Remembering the tropical zen of Jimmy Buffett in South Florida

Tribune Content Agency

If you want to trace the end of COVID as a life-altering menace in South Florida to a single moment, it would be shortly after 8 p.m. on May 13, 2021, when Jimmy Buffett strode onstage at Old School Square in downtown Delray Beach.

Looking relaxed and tanned, in the unofficial uniform of South Florida — tropical shirt and khaki shorts — Buffett’s arrival induced an immediate standing ovation from a wildly expectant crowd of folks from across the country sequestered in pod seating on that early summer evening.

It was the first of four Buffett concerts and the first locally by any superstar performer since the COVID shutdown — a month earlier, the annual Tortuga Music Festival had been postponed for a second time.

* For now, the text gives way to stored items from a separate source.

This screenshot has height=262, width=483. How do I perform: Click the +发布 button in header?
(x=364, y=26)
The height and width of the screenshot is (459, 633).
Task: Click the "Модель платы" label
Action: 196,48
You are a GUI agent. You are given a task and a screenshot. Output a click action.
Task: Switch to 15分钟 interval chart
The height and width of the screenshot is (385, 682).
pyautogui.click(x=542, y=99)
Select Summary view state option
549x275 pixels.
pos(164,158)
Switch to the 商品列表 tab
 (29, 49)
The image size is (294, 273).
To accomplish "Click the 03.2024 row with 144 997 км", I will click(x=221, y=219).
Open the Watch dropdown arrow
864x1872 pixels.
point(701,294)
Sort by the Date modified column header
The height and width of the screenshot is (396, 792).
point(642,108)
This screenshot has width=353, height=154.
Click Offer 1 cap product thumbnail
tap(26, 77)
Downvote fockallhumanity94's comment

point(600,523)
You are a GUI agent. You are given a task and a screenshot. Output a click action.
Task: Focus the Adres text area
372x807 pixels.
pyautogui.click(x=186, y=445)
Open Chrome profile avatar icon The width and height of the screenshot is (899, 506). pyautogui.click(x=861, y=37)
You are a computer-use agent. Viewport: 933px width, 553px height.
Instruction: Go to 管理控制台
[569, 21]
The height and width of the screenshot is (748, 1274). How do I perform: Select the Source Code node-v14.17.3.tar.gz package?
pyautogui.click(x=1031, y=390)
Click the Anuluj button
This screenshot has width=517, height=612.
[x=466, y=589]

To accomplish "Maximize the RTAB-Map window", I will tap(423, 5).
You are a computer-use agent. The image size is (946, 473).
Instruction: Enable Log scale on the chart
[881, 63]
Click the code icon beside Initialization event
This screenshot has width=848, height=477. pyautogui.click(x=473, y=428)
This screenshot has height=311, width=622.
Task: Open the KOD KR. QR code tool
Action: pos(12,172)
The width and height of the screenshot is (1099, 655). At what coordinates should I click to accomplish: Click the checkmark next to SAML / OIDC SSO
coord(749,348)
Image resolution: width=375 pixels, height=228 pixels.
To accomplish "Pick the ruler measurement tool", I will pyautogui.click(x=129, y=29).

The full allotment of 3,552 Buffett tickets sold out in 10 minutes, with one pod reportedly priced at more than $10,000 on resale markets.

Buffett told the crowd that he had come with a purpose.

“For the first time in human history, fun was stopped,” he said. “We’re back.”

And, just like that, the long night of the pandemic seemed to be at its end, invited by the personal warmth of this man who had chased sunsets his whole life and took us along for the journey. Fun was back.

“It was like, he said it and made it so, right?” said Ellen Campo, of Northport, New York, with a laugh. The 33-year-old nurse, reached on Saturday, said the show was worth the travel from Long Island.

“It’s kind of my Dad’s music, but that made it even better. It was the antidote I needed, that music, the change in latitude,” she said, again laughing.

It is hard to overestimate the enduring influence of Jimmy Buffett on South Florida culture as a songwriter, a pied piper of positivity, a local sports fan, a hotelier and a brand.

Buffett, who died on Friday at age 76, found his writing voice 50 years ago in the gritty bars of Key West with songs that have become cultural shorthand for a free-spirited, ocean-borne outlook on life that defines, for most of the country and beyond, the Florida dream.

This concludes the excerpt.